Santa Margherita (tra via del Teatro e via San Vincenzo), via Cesare Battisti (tra via Taglio e via Emilia), via Fonteraso (tra via Campanella e via Farini), via Modonella (tra Fonteraso e piazza Roma).

La Lega

'Il tema della pedonalizzazione del centro storico, avanzato in consiglio comunale dal M5S, lo riteniamo importante e condivisibile in quanto prova a migliorare, da una parte, la vivibilità stessa del centro cittadino e, dall’altra parte, la mobilità dell’area in questione e dell’intera città' - afferma il consigliere della Lega Alberto Bosi motivando la astensione.

'A nostro avviso, però, è fondamentale che questo processo avvenga con il forte coinvolgimento degli attori del centro storico e cioè residenti ed imprenditori. Il rischio che vediamo, infatti, è che i tempi della proposta siano troppo ristretti e questo comporterebbe un costo umano e lavorativo troppo gravoso per i residenti. Occorre, inoltre, tenere presente che la maggior parte delle strade del centro storico sono a senso unico in quanto troppo strette. È evidente, quindi, che la pedonalizzazione proposta si tradurrebbe in una chiusura quasi totale del centro poiché in tutta l’area tra via Emilia e via Taglio, come anche in quella a est di Corso Canalchiaro, verrebbero a mancare tanto le vie di accesso quanto quelle di uscita.

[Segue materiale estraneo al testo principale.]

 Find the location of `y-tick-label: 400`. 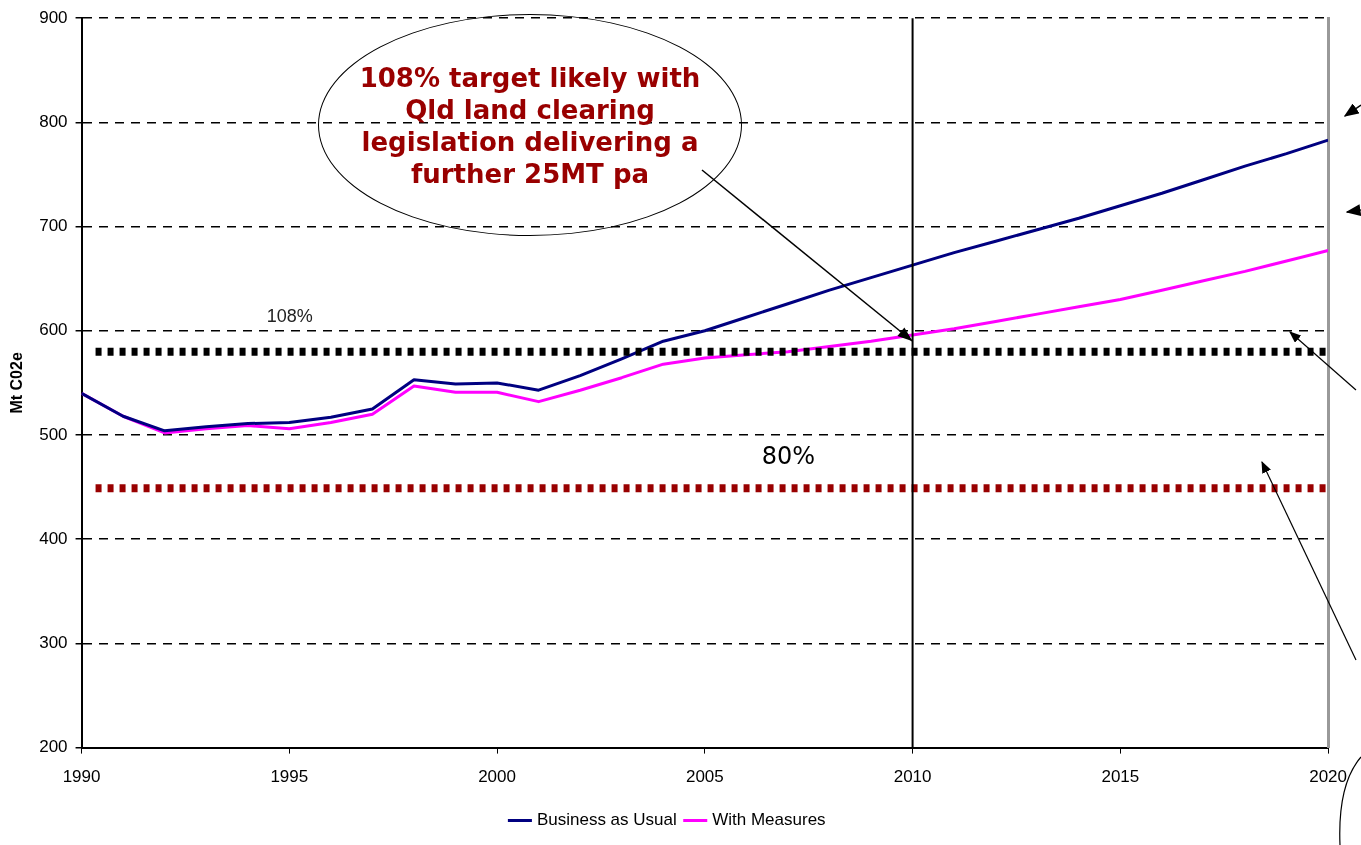

y-tick-label: 400 is located at coordinates (54, 538).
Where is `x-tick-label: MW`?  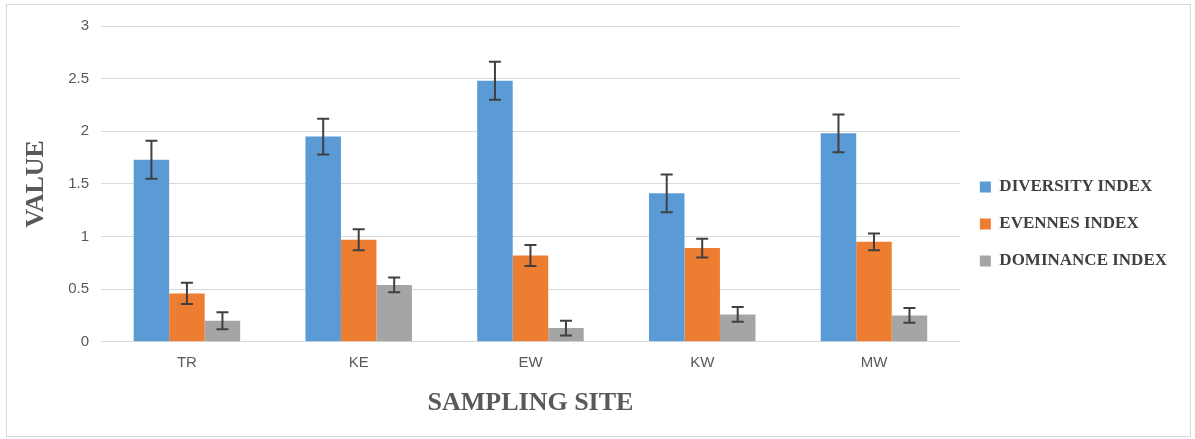
x-tick-label: MW is located at coordinates (874, 361).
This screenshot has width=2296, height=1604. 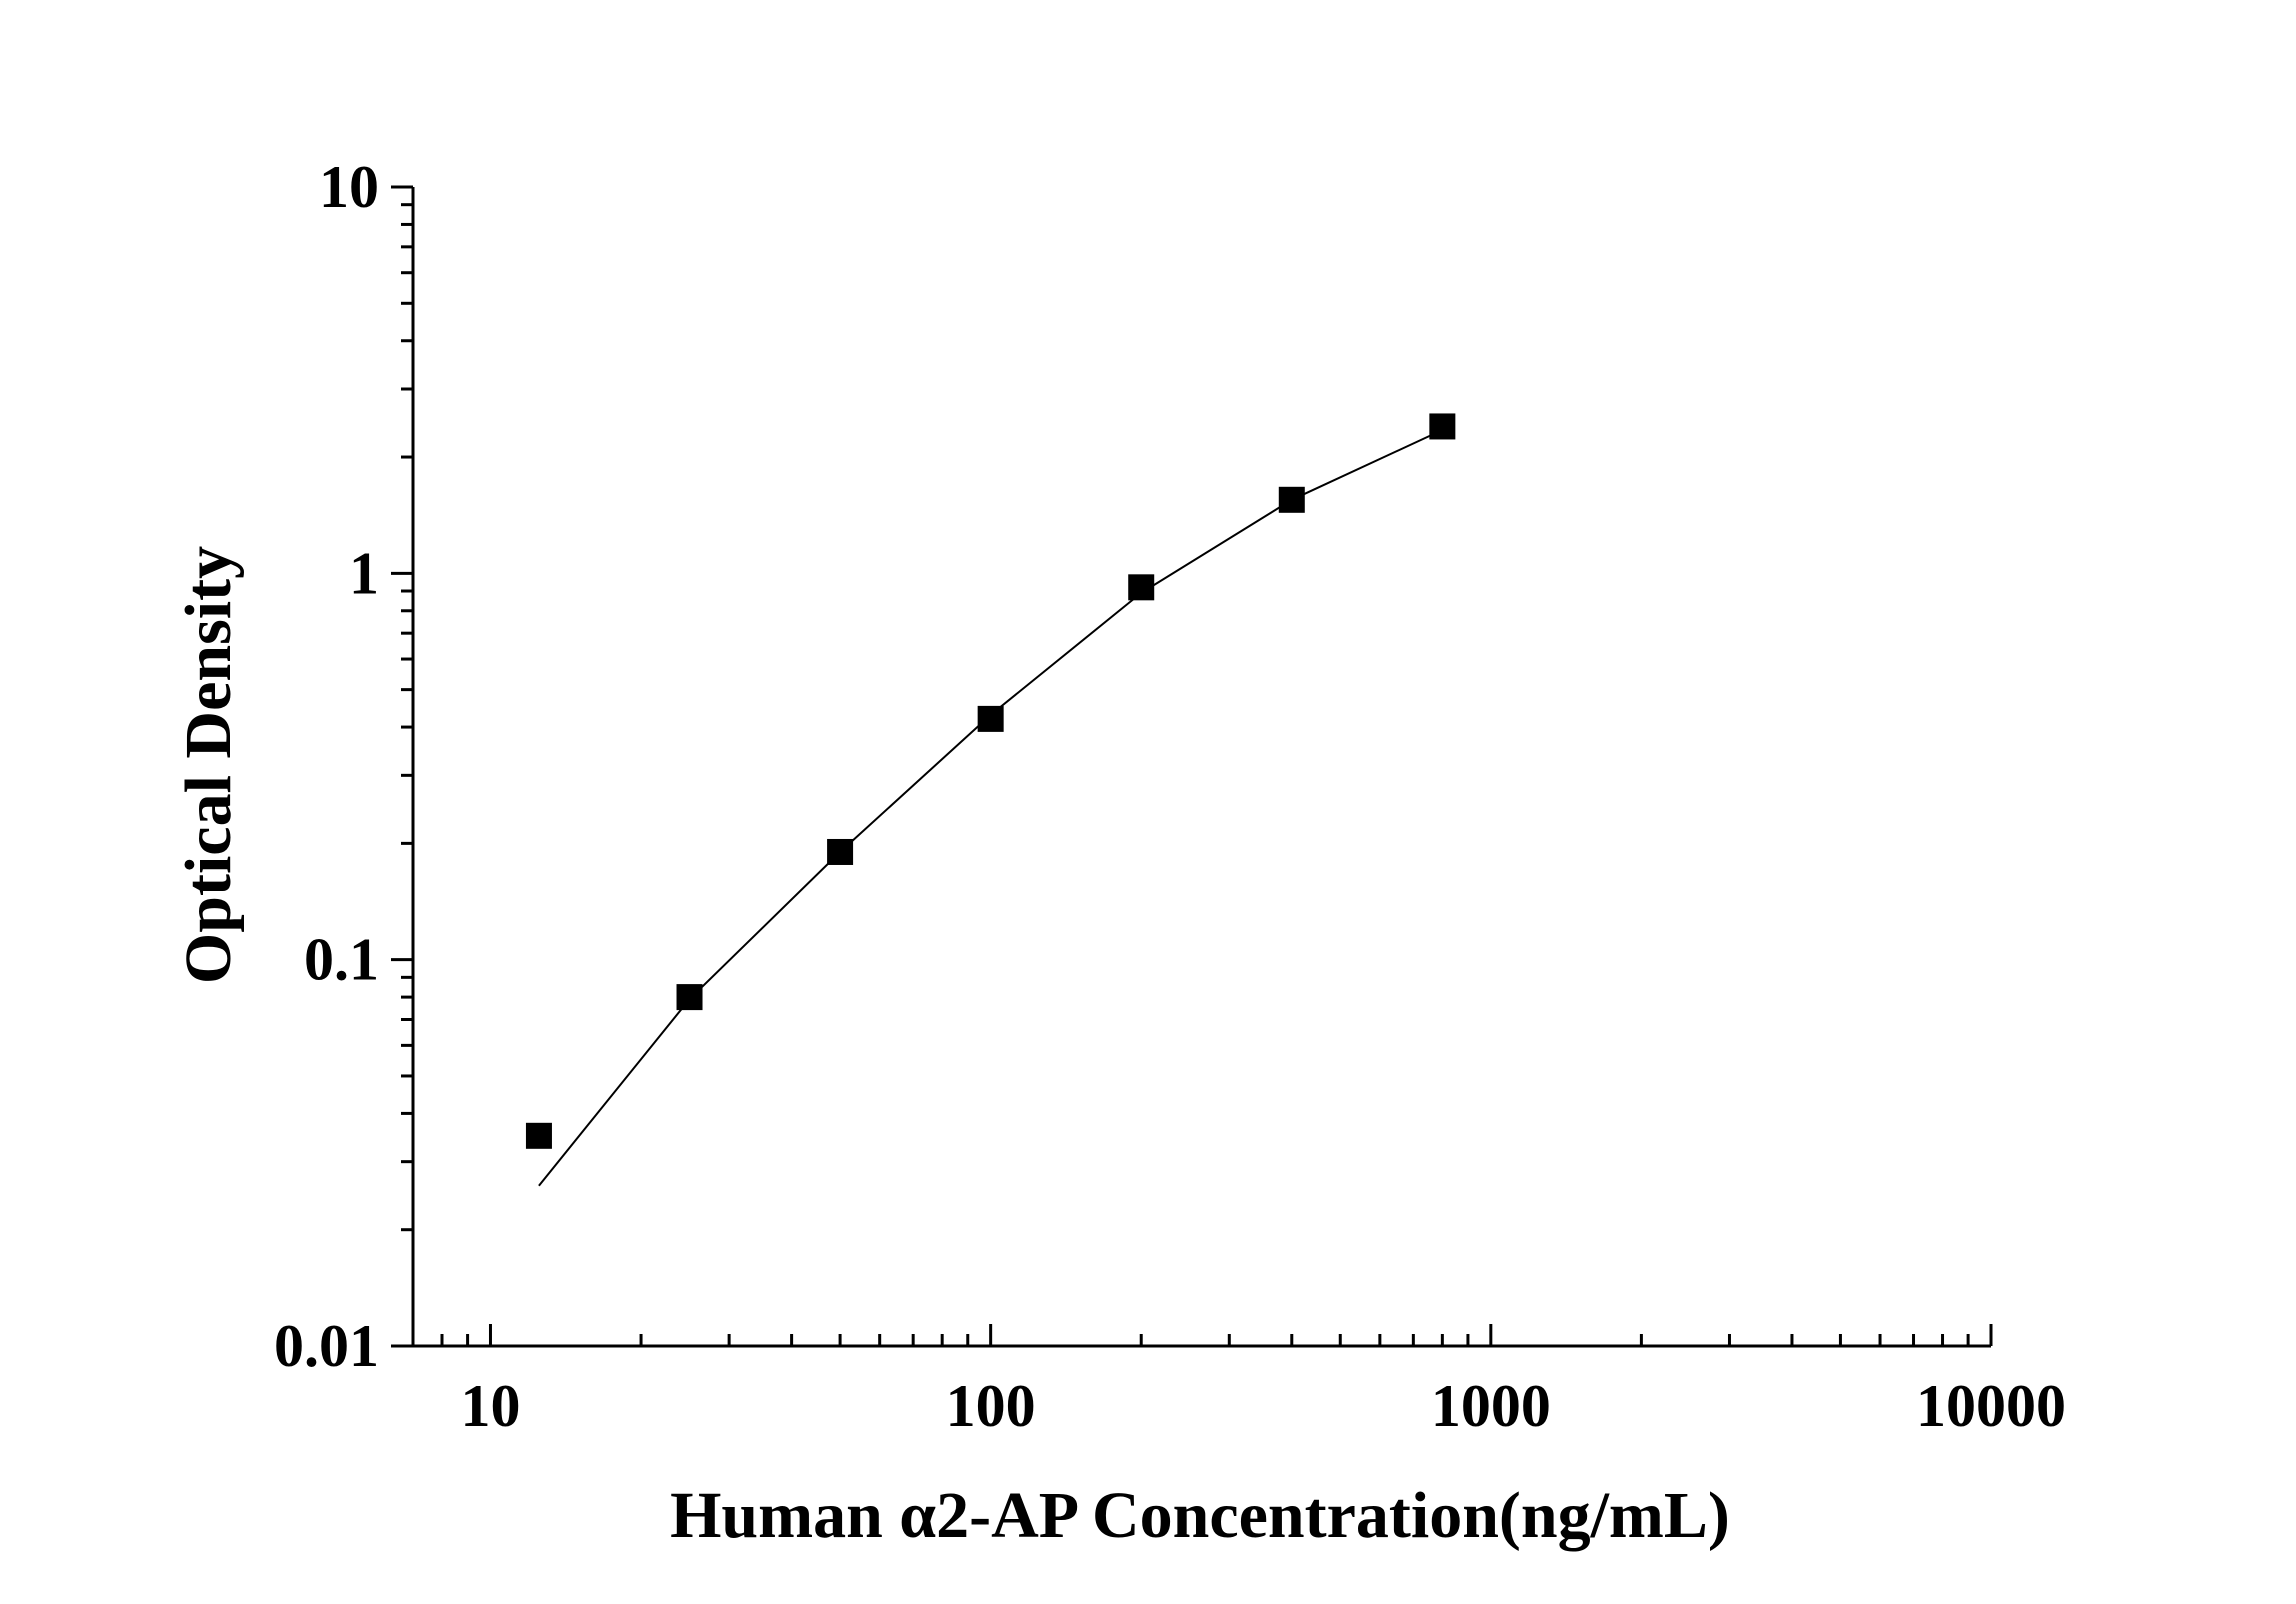 What do you see at coordinates (1491, 1406) in the screenshot?
I see `x-tick-label: 1000` at bounding box center [1491, 1406].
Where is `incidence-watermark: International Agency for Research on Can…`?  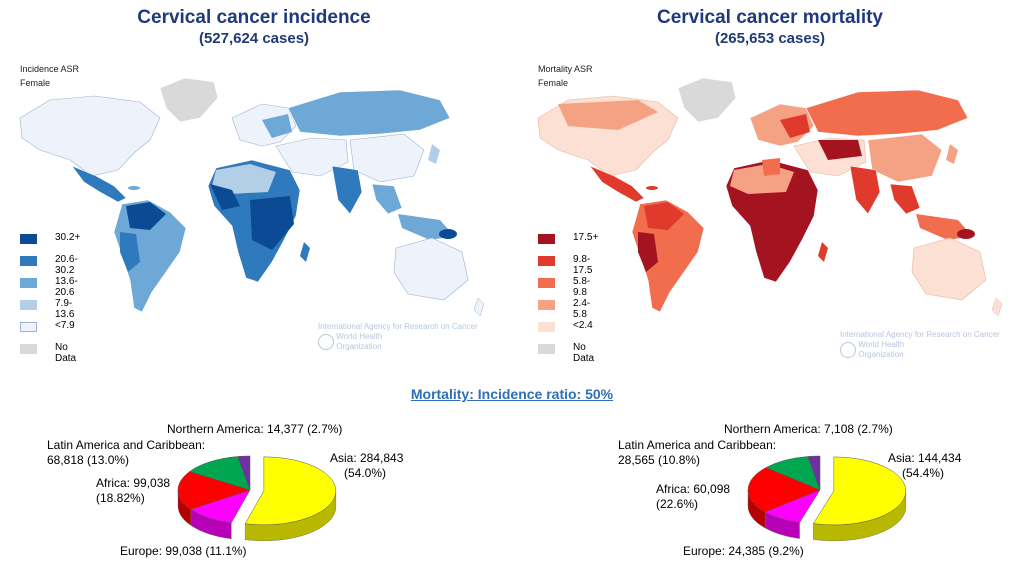 incidence-watermark: International Agency for Research on Can… is located at coordinates (398, 337).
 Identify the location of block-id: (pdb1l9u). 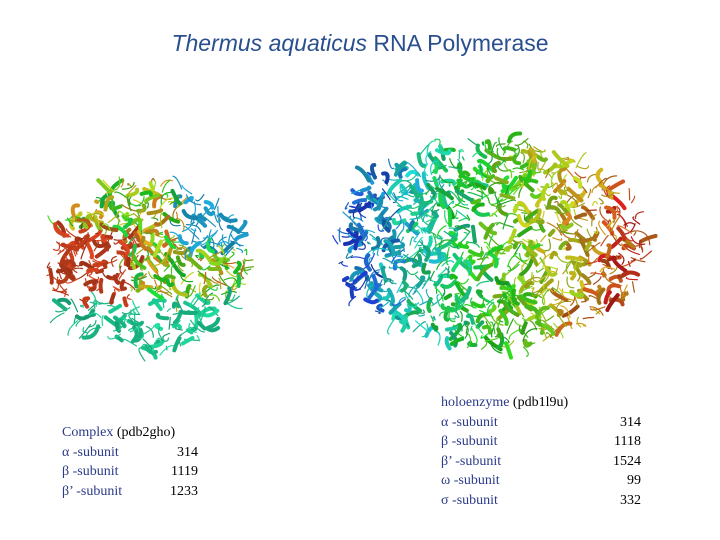
(540, 402).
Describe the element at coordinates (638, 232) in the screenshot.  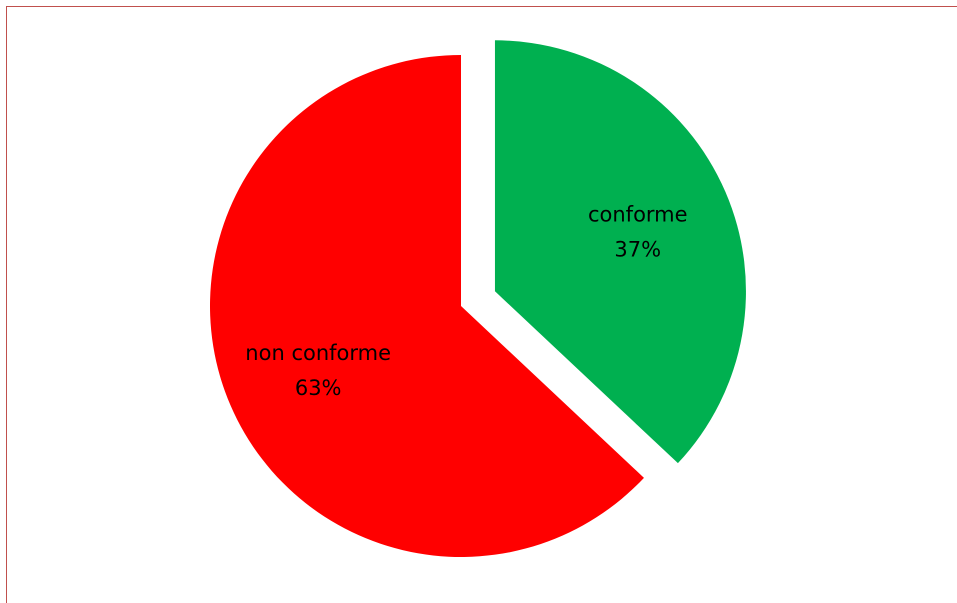
I see `pie-label-conforme: conforme 37%` at that location.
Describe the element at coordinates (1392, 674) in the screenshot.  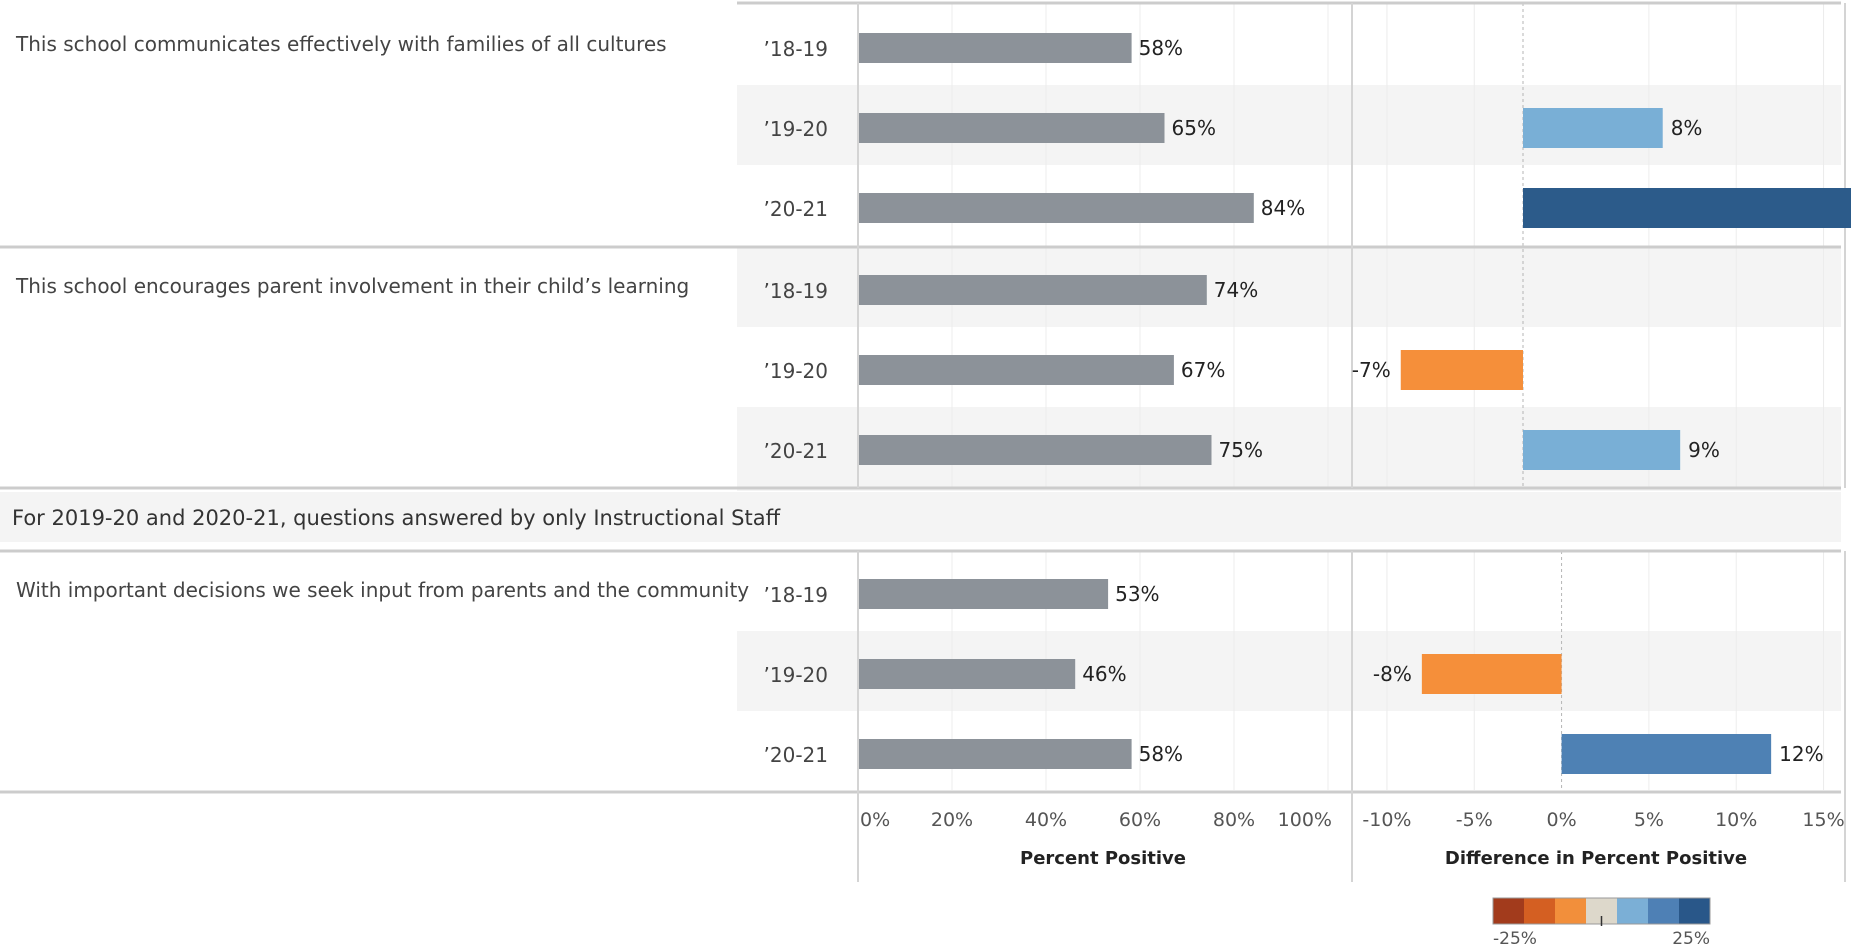
I see `difference-bar-label: -8%` at that location.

Riteniamo, infine, che il tema complesso del centro storico debba essere analizzato e studiato con uno sguardo più amplio tenendo, quindi, in considerazione gli aspetti demografici, economici, produttivi, urbanistici e di mobilità della città intera - chiude Bosi -. Se questo venisse a mancare probabilmente assisteremmo ad un progressivo trasferimento dei residenti del centro storico verso altri quartieri della città più facilmente vivibili con un conseguente impoverimento del centro storico e, quindi, della città intera'.